No aguantamos más. Le bajé la cremallera de un tirón, saqué esa polla gruesa, venosa, ya tiesa como una barra. ‘Métemela ya, Javier, fóllame fuerte’, le supliqué, subiéndome a la mesa. Apartó mi tanga a un lado y embistió de golpe, clavándomela hasta el fondo. ‘¡Puta madre, qué coño tan apretado!’, gruñó, follándome con golpes secos, brutales. Sus pelotas chocaban contra mi culo, chapoteando en mis jugos. Yo le arañaba la espalda, mordiéndole el hombro para no gritar. ‘Más duro, joder, rómpeme el coño’, jadeaba, mientras él me magreaba las tetas, pellizcando los pezones duros. Cambiamos: me puse de rodillas en el suelo, chupándosela como una puta, tragándomela hasta la garganta, saliva chorreando. ‘Trágatela toda, zorra de oficina’, me ordenó, follándome la boca. Luego me levantó, me empotró contra la pared, levantándome una pierna. Me la metía salvaje, el escritorio temblando, papeles volando. Sentía su polla hinchándose, mis paredes apretándola, el orgasmo subiendo como una ola. ‘Me corro… ¡ahhh!’, chillé, convulsionando, squirtando un poco en sus huevos.
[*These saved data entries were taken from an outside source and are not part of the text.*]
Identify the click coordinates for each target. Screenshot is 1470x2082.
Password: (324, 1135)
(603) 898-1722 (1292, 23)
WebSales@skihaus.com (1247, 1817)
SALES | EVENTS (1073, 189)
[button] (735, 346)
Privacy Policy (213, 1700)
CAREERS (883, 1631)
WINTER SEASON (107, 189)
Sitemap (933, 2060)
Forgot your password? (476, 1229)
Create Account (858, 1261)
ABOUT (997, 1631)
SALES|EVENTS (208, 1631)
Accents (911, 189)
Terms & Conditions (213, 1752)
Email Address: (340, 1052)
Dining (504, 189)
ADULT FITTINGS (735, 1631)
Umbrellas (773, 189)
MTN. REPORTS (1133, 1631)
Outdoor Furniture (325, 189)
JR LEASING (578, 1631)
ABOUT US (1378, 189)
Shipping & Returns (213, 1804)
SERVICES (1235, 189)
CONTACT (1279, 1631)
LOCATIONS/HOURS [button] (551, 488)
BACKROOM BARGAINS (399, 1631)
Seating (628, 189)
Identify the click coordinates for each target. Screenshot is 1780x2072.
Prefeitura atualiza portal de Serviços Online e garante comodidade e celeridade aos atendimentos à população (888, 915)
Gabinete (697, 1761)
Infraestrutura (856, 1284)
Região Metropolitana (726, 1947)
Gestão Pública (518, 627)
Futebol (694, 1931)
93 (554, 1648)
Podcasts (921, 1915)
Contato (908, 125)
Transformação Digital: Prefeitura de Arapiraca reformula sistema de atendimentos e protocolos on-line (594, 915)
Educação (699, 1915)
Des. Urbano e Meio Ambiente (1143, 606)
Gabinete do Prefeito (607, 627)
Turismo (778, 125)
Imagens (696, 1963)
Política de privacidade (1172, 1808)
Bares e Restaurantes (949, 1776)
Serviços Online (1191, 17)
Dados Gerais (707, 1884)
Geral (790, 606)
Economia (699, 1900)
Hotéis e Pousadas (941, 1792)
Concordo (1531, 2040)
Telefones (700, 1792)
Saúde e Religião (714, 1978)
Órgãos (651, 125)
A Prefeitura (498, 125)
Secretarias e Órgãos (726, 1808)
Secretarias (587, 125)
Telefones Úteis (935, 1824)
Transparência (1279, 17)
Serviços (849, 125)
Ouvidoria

Él no paró, unas embestidas más y ‘¡Toma mi leche, puta!’, rugió, llenándome el coño de porra caliente, goteando por mis muslos.

La tensión entre carpetas y miradas ardientes

Nos quedamos jadeando, sudorosos, oliendo a sexo puro. ‘Joder, ha sido… increíble’, murmuró él, besándome el cuello. Yo sonreí, limpiándome rápido con unas toallitas del cajón. ‘Vístete, que vuelven los jefes’. Nos arreglamos a toda prisa: camisa abotonada, falda lisa, polla guardada. Limpiamos los papeles revueltos, el charco en la mesa con un trapo. Sonreímos como si nada, el corazón aún acelerado. ‘Mañana repetimos, ¿eh?’, guiñó él saliendo. Yo me senté, abrí el Excel, fingiendo normalidad. Pero el coño me palpitaba, recordándome el riesgo, la adrenalina. Nadie sospechó nada. Día normal en la oficina.